Swarna Kaduva () is a 2016 Indian Malayalam-language satirical film directed by Jose Thomas, starring Biju Menon. The script is written by Babu Janardhanan. The film was released on 4 November 2016.

Synopsis
Rinichen is a self made right-hand man of businessman Lonappan. Over the years he takes advantage of Lonappan for solving shady problems. When everything seems to boilover at the gravy train he uses the opportunity and asks Lonappan to help him settle elsewhere with a jewellery shop. Rinichen who had a hard life and was from once well known family starts care evermore for money & status and life starts to make him pay for karmic debts of his unethical previous engagements. The rest of the film explores whether Rinichen will rebound or go further down the rabbit hole.

#### OBJECTIVES
1. Per the Swarna Kaduva description, who wrote the film's script?
2. Using the Swarna Kaduva description, explain why life starts to make Rinichen pay.

#### RECORDED DATA

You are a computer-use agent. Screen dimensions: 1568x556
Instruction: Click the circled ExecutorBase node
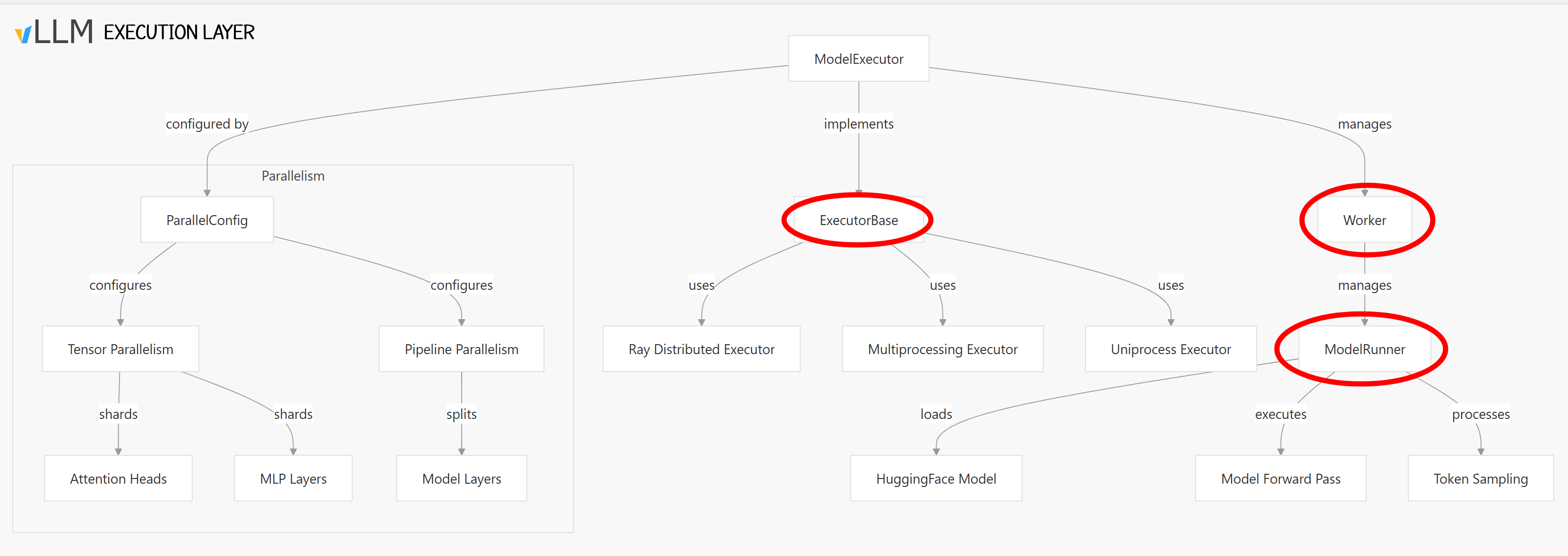858,220
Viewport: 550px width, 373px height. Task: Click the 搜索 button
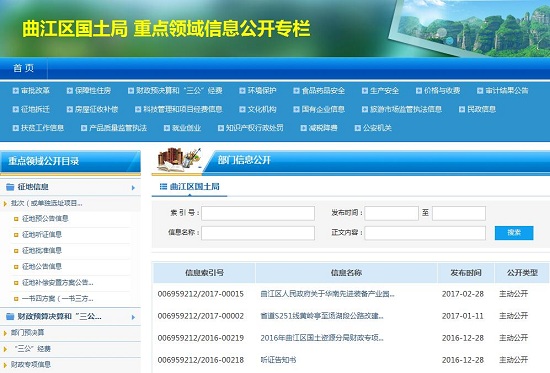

#### RESPONSES IN ORDER
1. Babu Janardhanan.

2. Life starts to make Rinichen pay for the karmic debts of his unethical previous engagements. This happens after he settles elsewhere with a jewelry shop and starts caring more and more for money and status.